→ **Given text**:
╭──

The air fryer has entered my life on a fraudulent basis. It is supposed to make healthy meals that are not fried. It is also supposed to take the place of an oven. Yet we hardly ever fry any food. I already have an oven I like. Sure the oven has some quirks. But they are quirks I understand. I turn it on in tandem with a fan embedded above it in our microwave to avoid setting off the smoke detector. When my husband uses the oven he forgets—or refuses—to turn on the fan, invariably setting off the aforementioned detector. The sound of its alarm sears the house. My husband then opens many windows, locates a step tool, brandishes a sharp knife and pokes the detector into silence. Then the microwave fan turns on and whirs throughout dinner. Nowadays, I imagine our real oven, as I once imagined a vacuum cleaner, staring across the kitchen at the air fryer, with major disdain.
The air fryer has no self-awareness. Turn it on and its computer instructs you to preheat it for 19-plus minutes. This is too long. Typically, my husband appears in the kitchen after three minutes of pre-heating and announces the preheating is done. This is too short. He then puts a slab of protein inside the air fryer compartment, fish, chicken or whatever (It is significant that he does not do this with steak, his favorite protein.) We keep taking fish or chicken out of the air fryer compartment. It is never done within a reasonable period of time or we leave it in too long and it is overdone. It only works well when cooking small potatoes. Did I mention Mulvaney is of Irish descent? Clearly there is no French—or more accurately Belgian—in his DNA because to make french fries in the air fryer one needs about the same amount of time it would take to write a grant proposal. To make these air fryer fries you need to cut up a large batch of potatoes and then air fry them in countless small batches for a period of time that may or may not work. My husband and I do agree that this is not an efficient way to make french fries. Not that this creates peace at home. We often argue over issues about which we agree.
The air fryer also mucks up my cooking from the boxes. None of the recipes are made for air fryers. My husband says this will change when Martha Stewart and her ilk acquire air fryer companies. I can wait.

╰──

→ **Information given**:
╭──

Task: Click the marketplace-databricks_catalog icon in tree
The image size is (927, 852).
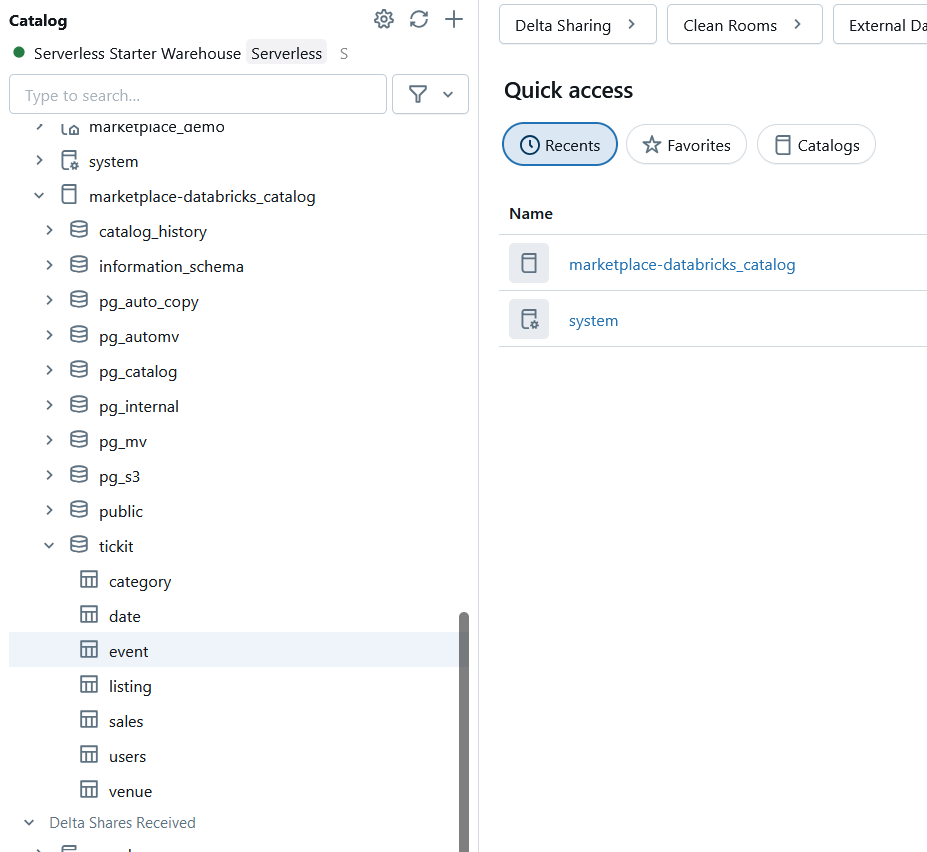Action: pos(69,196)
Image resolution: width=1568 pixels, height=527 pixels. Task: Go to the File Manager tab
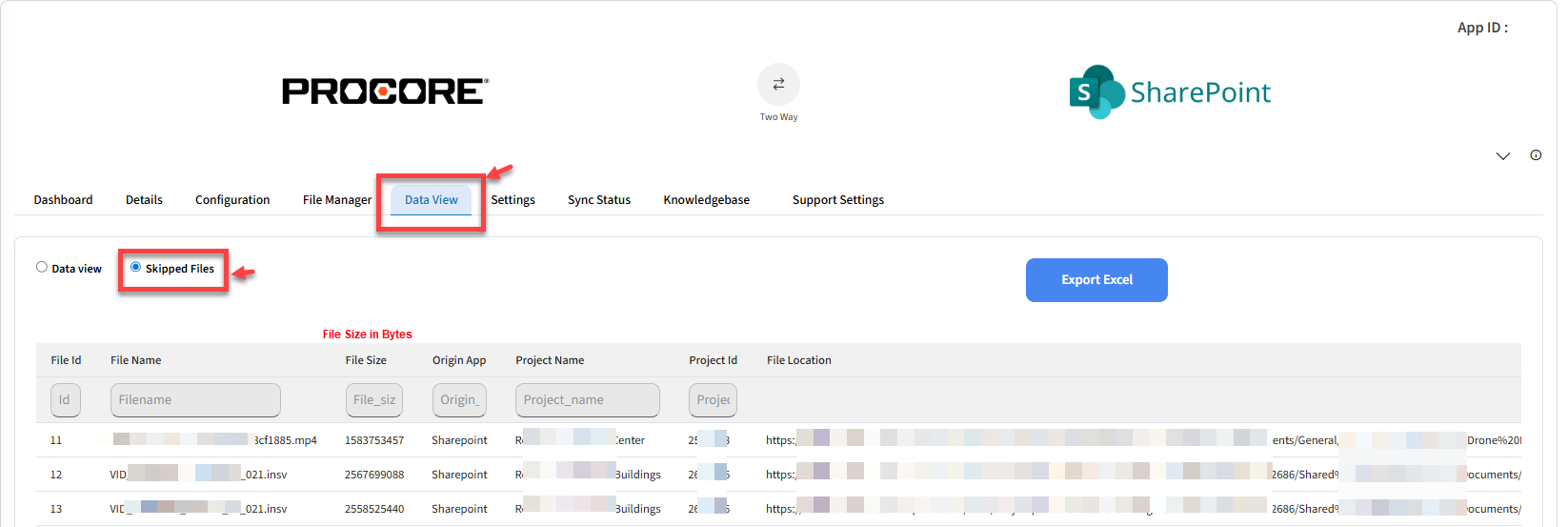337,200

╰──

→ **Task directions**: Carry on the essay about the air fryer from its last sentence. None of the items are needed here.

→ **Answer for the task**:
I did, by the way, get vindication on the air fryer.
My husband was down a hallway in his home office on the phone with a friend, a brilliant guy who has interrogated some of the major criminals of the twenty-first century. I was in the kitchen trying one last time to be a good sport and cook salmon in the air fryer. I called out to my husband to help me check on the timing, futile though I knew this would be.
As I later heard it, this caused my husband’s friend to let out a long feral moan, one you might hear from the target of an investigation, rather than the investigator himself.
“Geez, what was you thinking,” the interrogator had said. “I told you to ask me before you do something stupid.”
My husband thought, but didn’t say, “how was I supposed to know buying an air fryer was stupid?” It is part of the male code never to say such words aloud. Real men don’t eat quiche—or admit to purchasing errors.
After the phone call ended, I sensed from the look on my husband’s face that there was something I should know.
“What did he say? I asked.
My husband put his hand on the air fryer, with a sympathetic touch. “He said he bought one for the wife for Christmas three years ago. Said it sat on the counter for a couple of weeks, wound up in the closet where it continues to reside. Never produced a meal.”
Now there’s a woman I admire. I bet she never used her dustbuster either.